值得注意的是,虽然前期的文献报道中大多数以265 nm或243 nm处的吸收峰强度检测AA浓度[8],但较少有文献关注最大吸收峰位置随酸度的变化情况.而在上述UV-Vis实验中,除验证了已知的线性相关性以外,从图2中发现UV-Vis最大吸收峰发生了显著的蓝移.如图3a所示,其浓度和最大吸收峰波长呈现明显的线性负相关性.而在添加了盐酸的pH值减小的40 μg/mL样品中,也观察到了最大吸收峰的蓝移现象.以上述样品pH值为横坐标,以最大吸收峰波长为纵坐标,可以获得最大吸收峰蓝移和pH值的关系曲线(图3b).
图3 a. AA水溶液最大吸收峰波长和浓度(5、20、30、40、60、80 μg/mL)之间线性负相关;b. AA水溶液最大吸收峰波长随溶液pH变化曲线
从图3b中可以看到,随着溶液样品的pH值从4.4变化到2.6,最大吸收峰从265 nm逐渐蓝移至243 nm.其四次方多项式拟合方程曲线呈现了一个明显的拐点.拟合曲线拐点切线和拟合曲线相交的A、B两点(图3b)pH值分别为4.1和3.5.pH值降低,c(H+)迅速增大,随后产生AA羰基质子化.这导致羰基氧原子与C=C的共轭程度降低,π-π*跃迁能量升高,从而发生蓝移.
2.2 浓度对AA水溶液稳定性影响的动力学研究
图4 不同浓度(80 μg/mL和60 μg/mL)AA水溶液归一化最大吸收峰强度随时间(h)变化速率
为了研究浓度对AA氧化速率的影响,考察不同浓度AA最大吸收峰随时间变化的速率.图5及图6分别为80、60、30、5 μg/mL的AA水溶液随时间变化曲线.从图中可以看到,在较高的浓度下(60~80 μg/mL),AA在实验条件下(室温18~20 ℃,溶液静置在具塞石英比色皿中)的氧化反应中,最大吸收峰随时间线性负相关,呈现零级反应的特征.而在较稀的AA溶液中(5~30 μg/mL),最大吸收峰的自然对数值和时间线性负相关,呈现一级反应的特征.

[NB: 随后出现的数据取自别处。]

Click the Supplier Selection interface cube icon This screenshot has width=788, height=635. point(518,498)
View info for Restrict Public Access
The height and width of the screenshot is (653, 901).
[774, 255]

图5 不同浓度(30 μg/mL和5 μg/mL)AA水溶液ln(Amax)随时间变化速率
2.3 c(H+)对AA抗氧化性的影响
为了解c(H+)对AA抗氧化性的影响,实验研究了40 μg/mL浓度的AA水溶液在不同pH值下的最大吸收峰强度和时间的关系.从图6可以看到,随着盐酸加入量的增加(10 μL、20 μL、40 μL),归一化的最大吸收峰强度和时间呈现线性负相关,从而表观反应速率常数分别为0.012 7 h-1、0.012 2 h-1和0.009 7 h-1,呈现逐渐减缓的趋势.该实验结果说明,酸性的增加有助于AA在水溶液中的稳定性.结合前述图3b的讨论,该实验结果合理的推论是:在酸度调节到小于3.5之后,能将稀AA水溶液空气环境下的氧化反应从一级反应转变为零级反应,从而降低了氧化还原反应速率,即达到对水溶液中的低浓度AA抗氧化保护作用的最大化.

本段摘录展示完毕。